Can you rewrite the part of the listing that opens with the line containing "You are a computer-use" and runs through the end of the listing, with "retweet arrows icon" replaced by "share arrows icon" and everything else unchanged? Leave the pictures out of your answer.

● ● ● ● ●

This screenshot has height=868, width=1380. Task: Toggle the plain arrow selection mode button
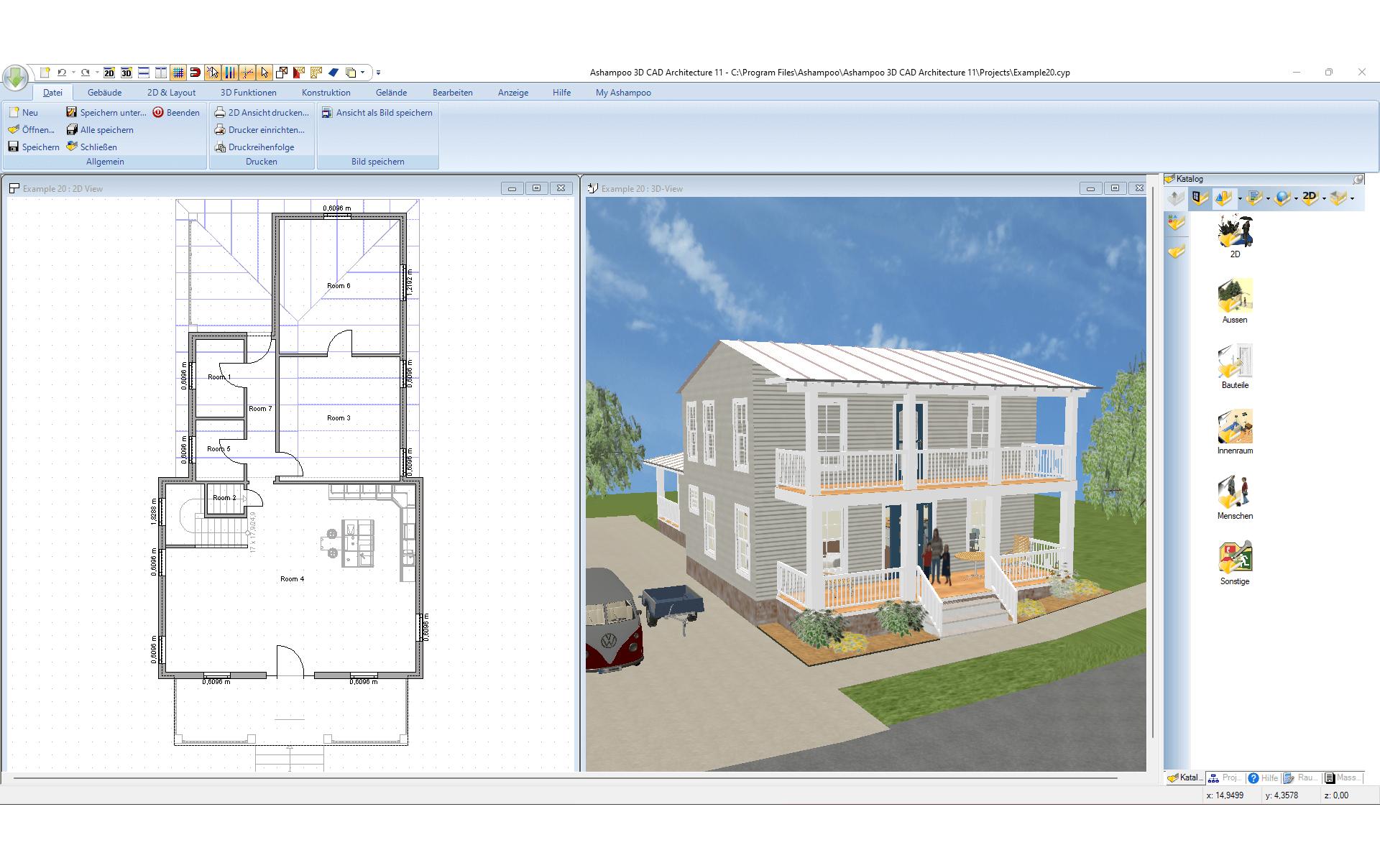[x=264, y=73]
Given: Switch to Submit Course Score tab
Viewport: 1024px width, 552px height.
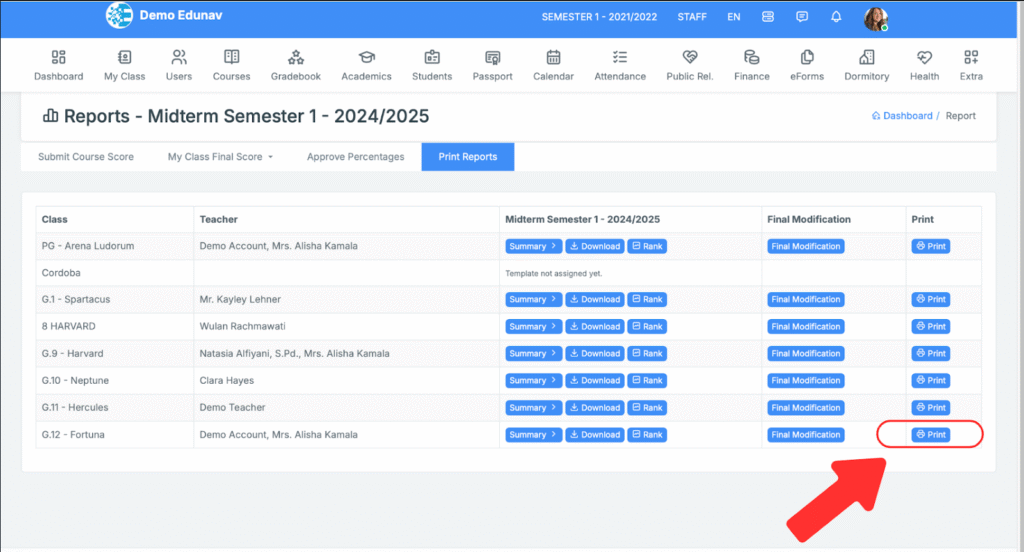Looking at the screenshot, I should coord(86,157).
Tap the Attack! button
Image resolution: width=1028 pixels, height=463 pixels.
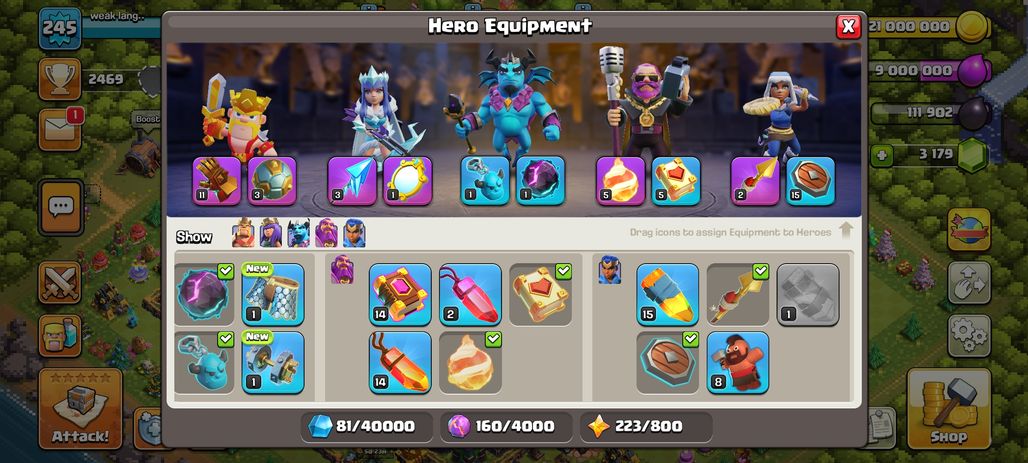pos(80,408)
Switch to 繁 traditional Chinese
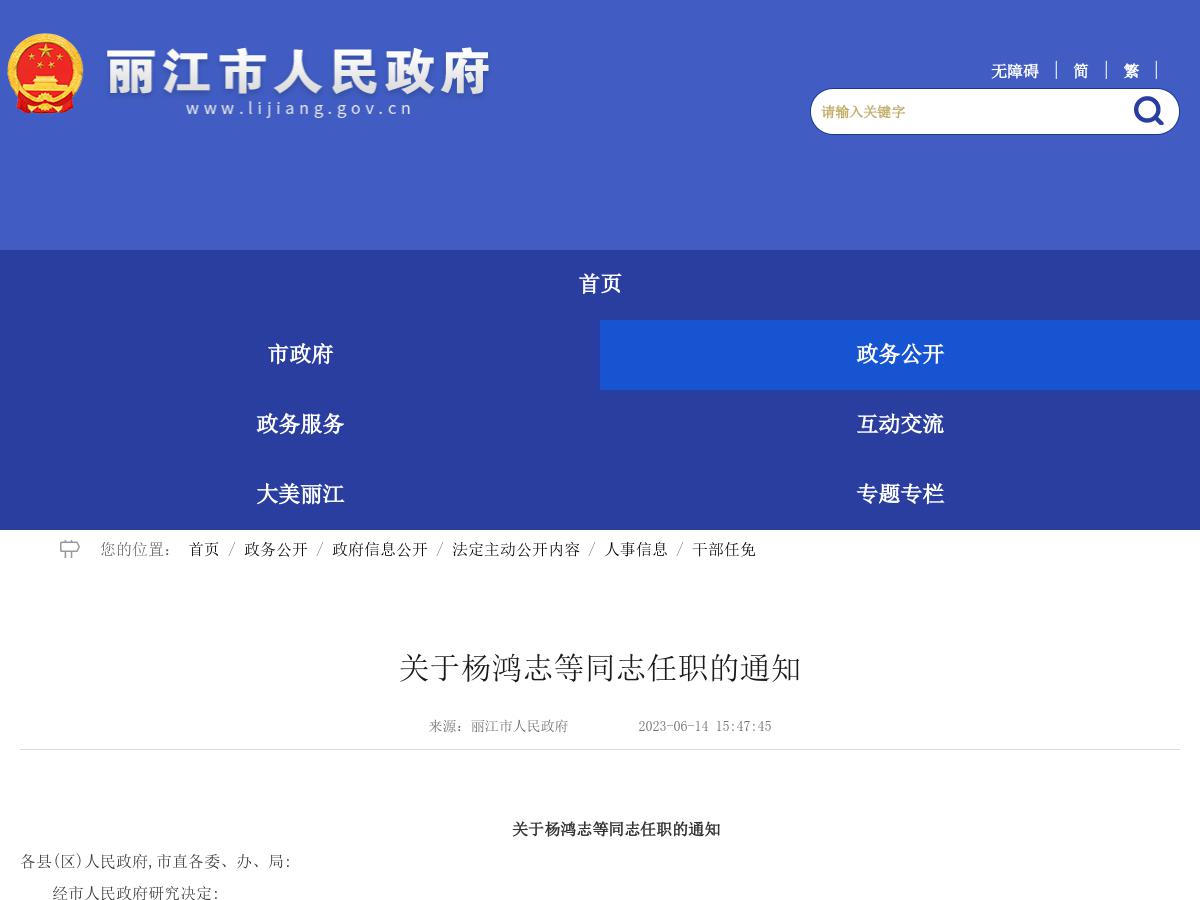 (1130, 71)
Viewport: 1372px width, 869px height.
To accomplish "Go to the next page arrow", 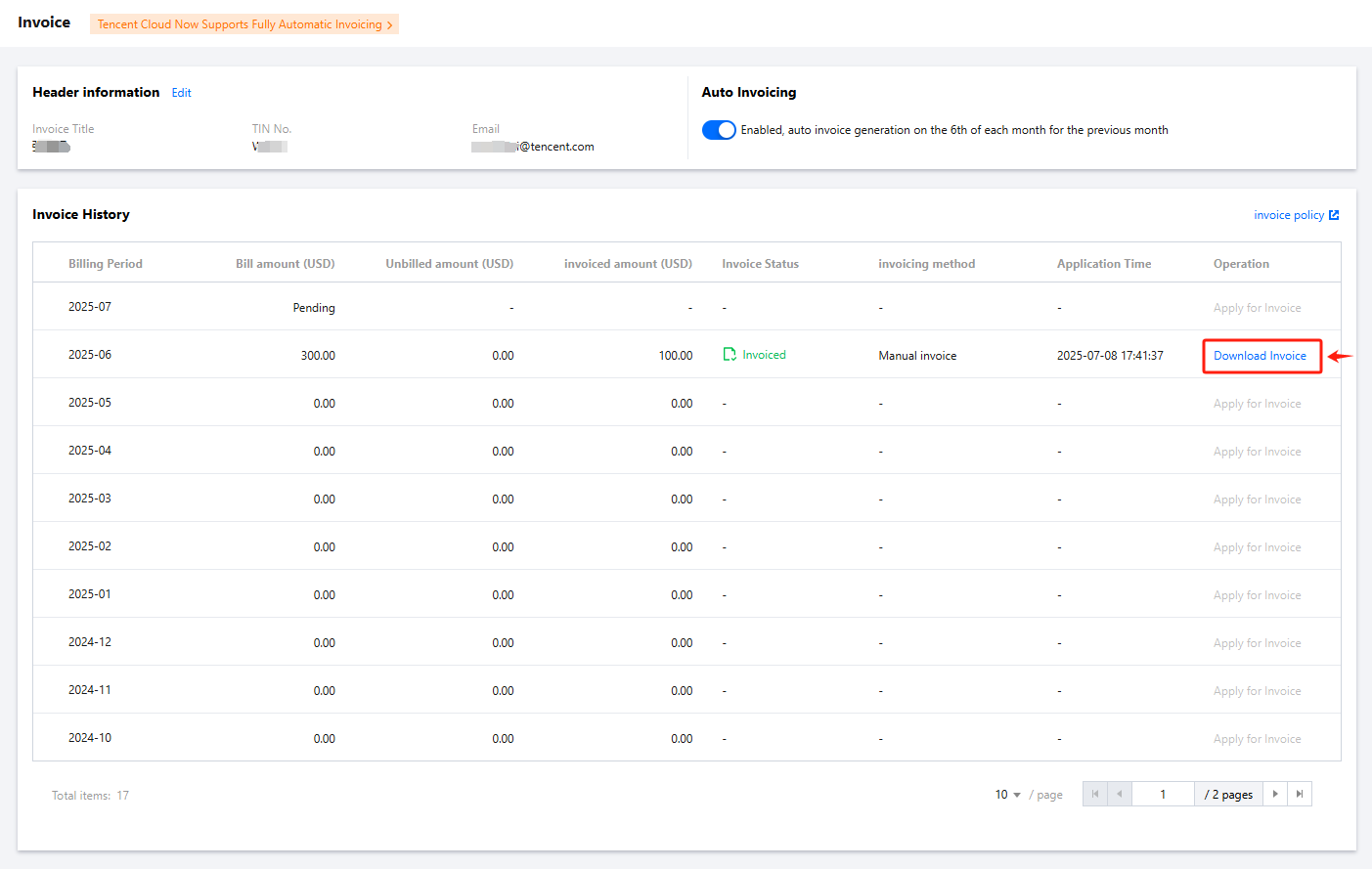I will (x=1275, y=794).
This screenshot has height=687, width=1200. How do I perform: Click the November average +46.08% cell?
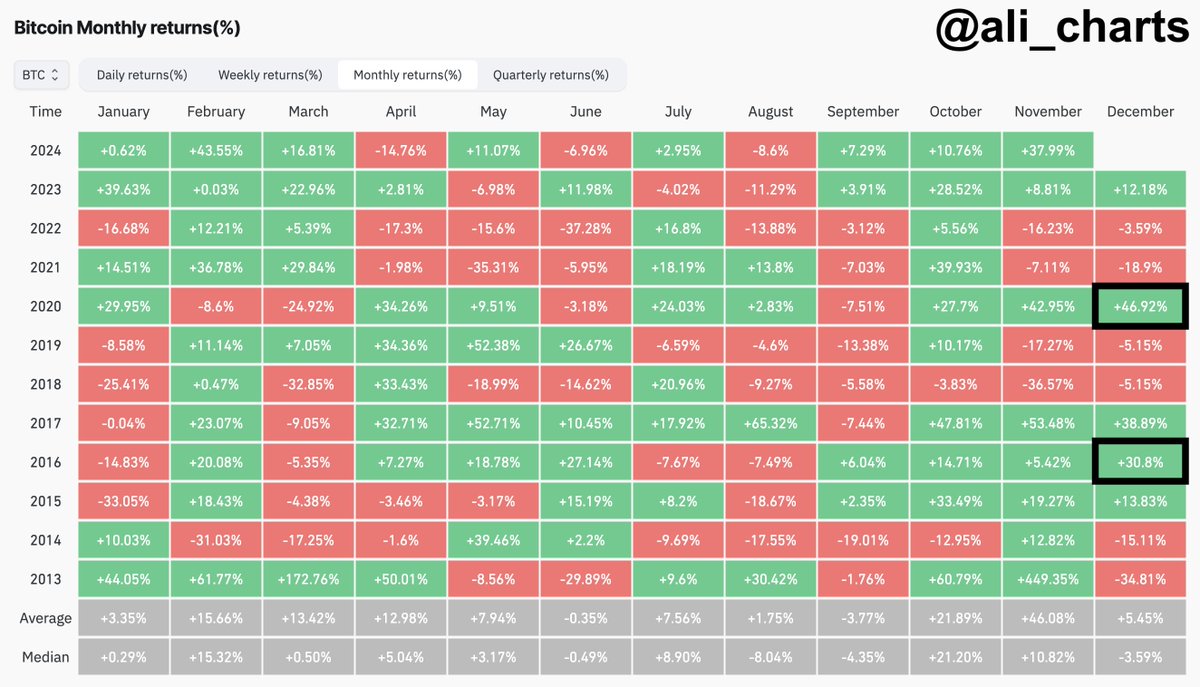click(1047, 618)
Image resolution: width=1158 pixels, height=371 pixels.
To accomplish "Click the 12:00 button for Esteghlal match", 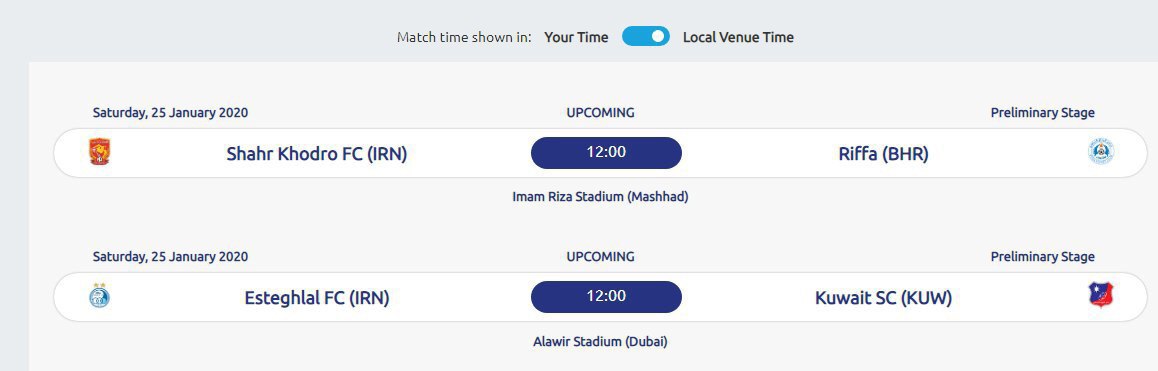I will (x=606, y=296).
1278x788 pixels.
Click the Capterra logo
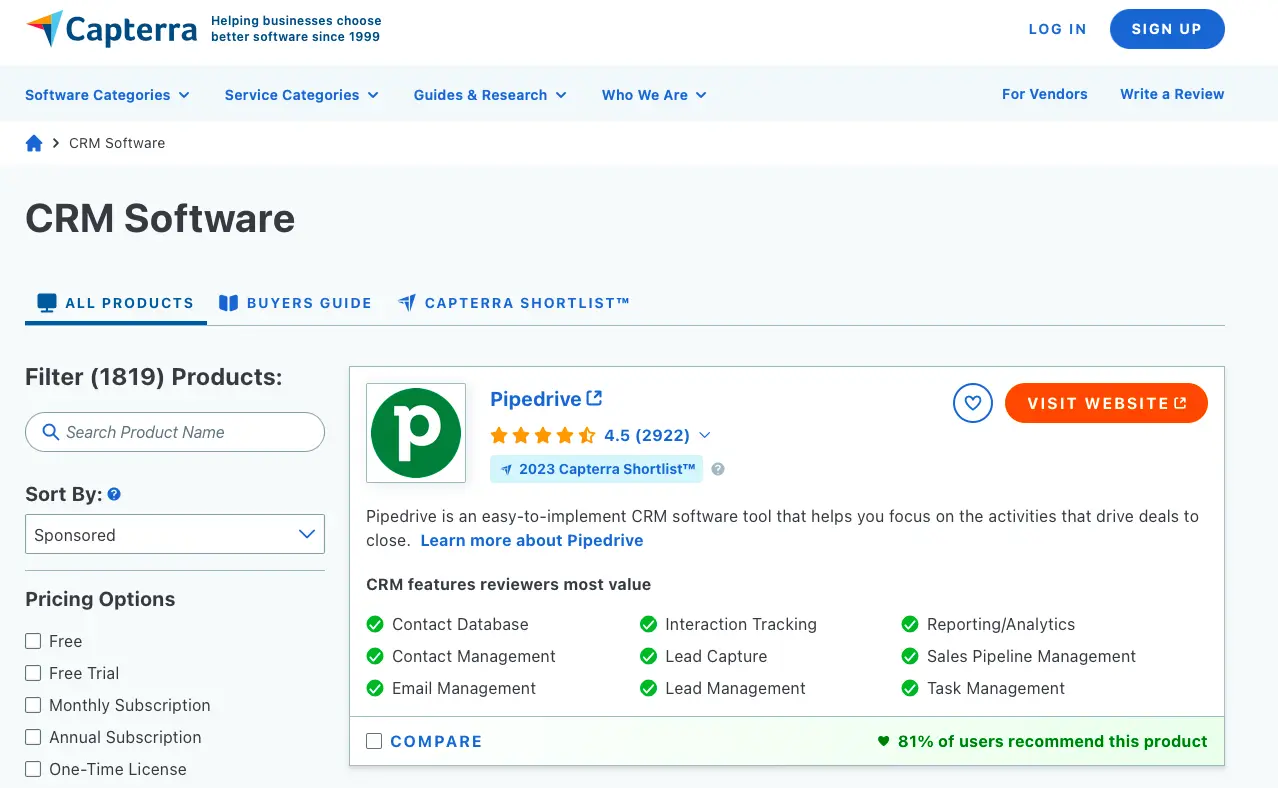[110, 29]
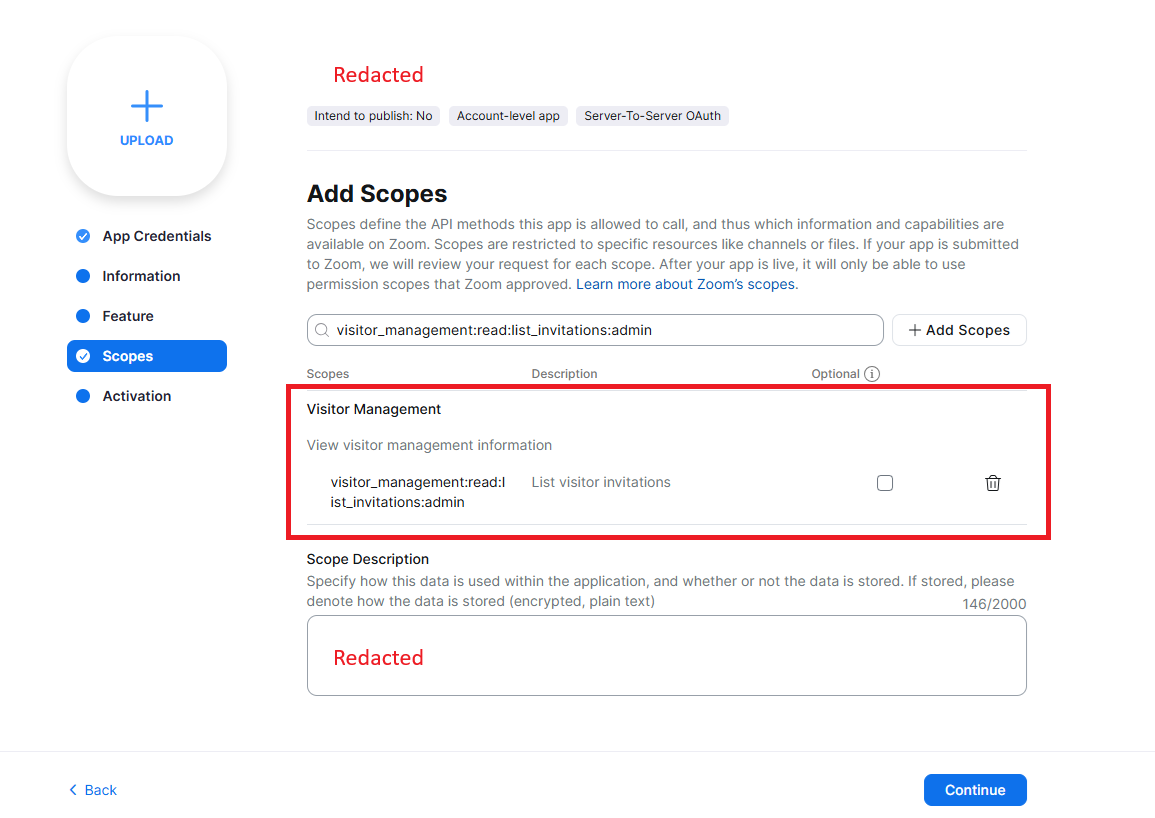This screenshot has height=818, width=1155.
Task: Focus the scope search input field
Action: pyautogui.click(x=600, y=330)
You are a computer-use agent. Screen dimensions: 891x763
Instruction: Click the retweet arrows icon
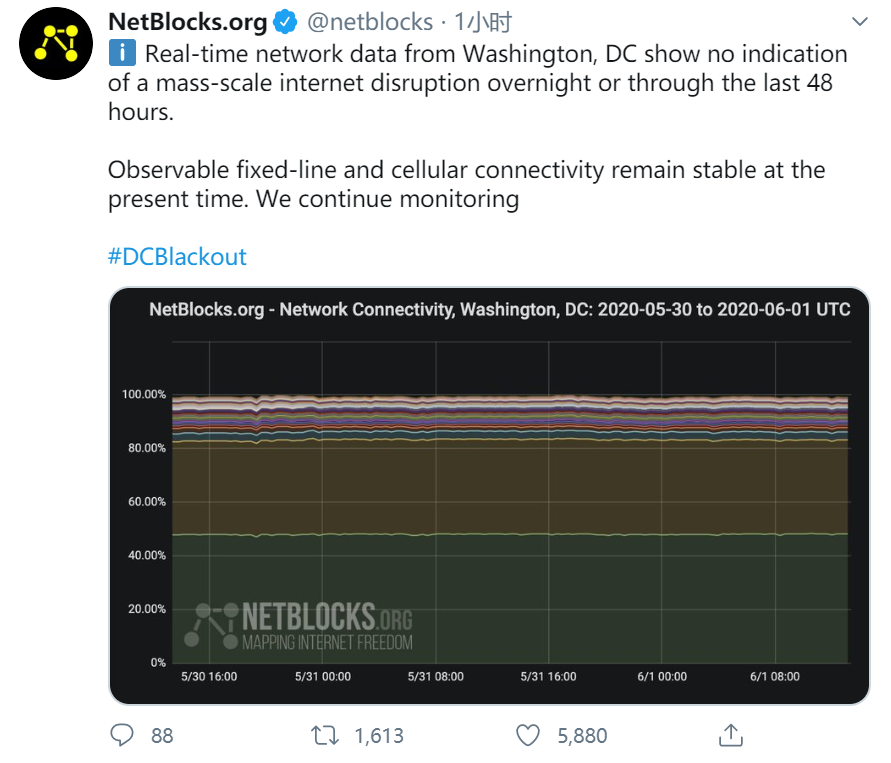pyautogui.click(x=325, y=735)
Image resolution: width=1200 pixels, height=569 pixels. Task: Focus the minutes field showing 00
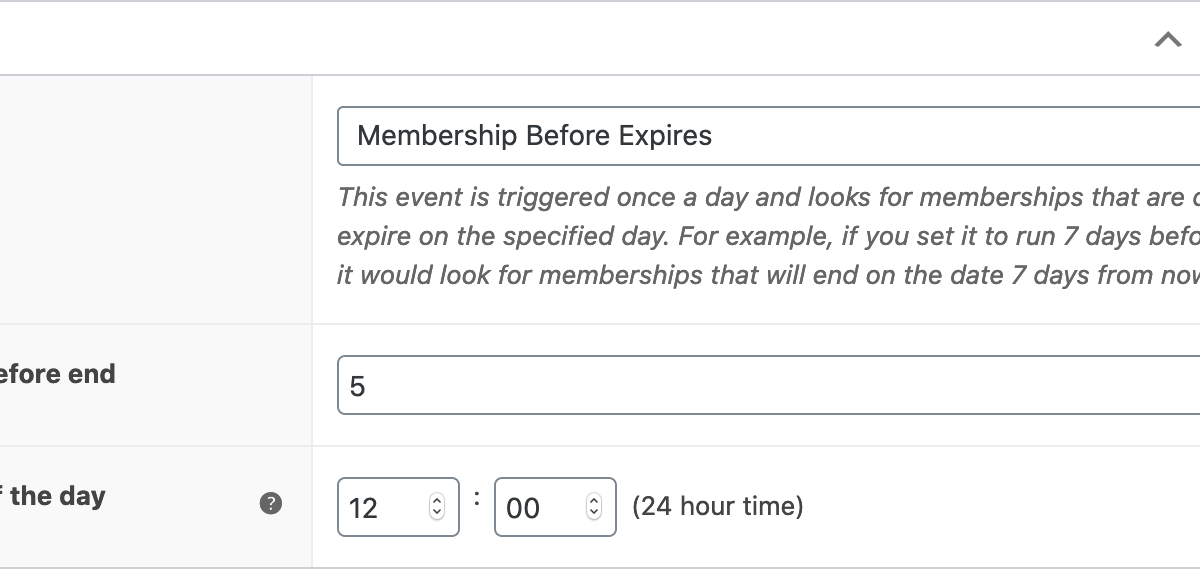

● ● ● ● ●

ANSWER IN FULL:
You are a computer-use agent. Screen dimensions: 891x763
Instruction: Click the share arrows icon
pyautogui.click(x=325, y=735)
Image resolution: width=1200 pixels, height=569 pixels. Task: Focus the minutes field showing 00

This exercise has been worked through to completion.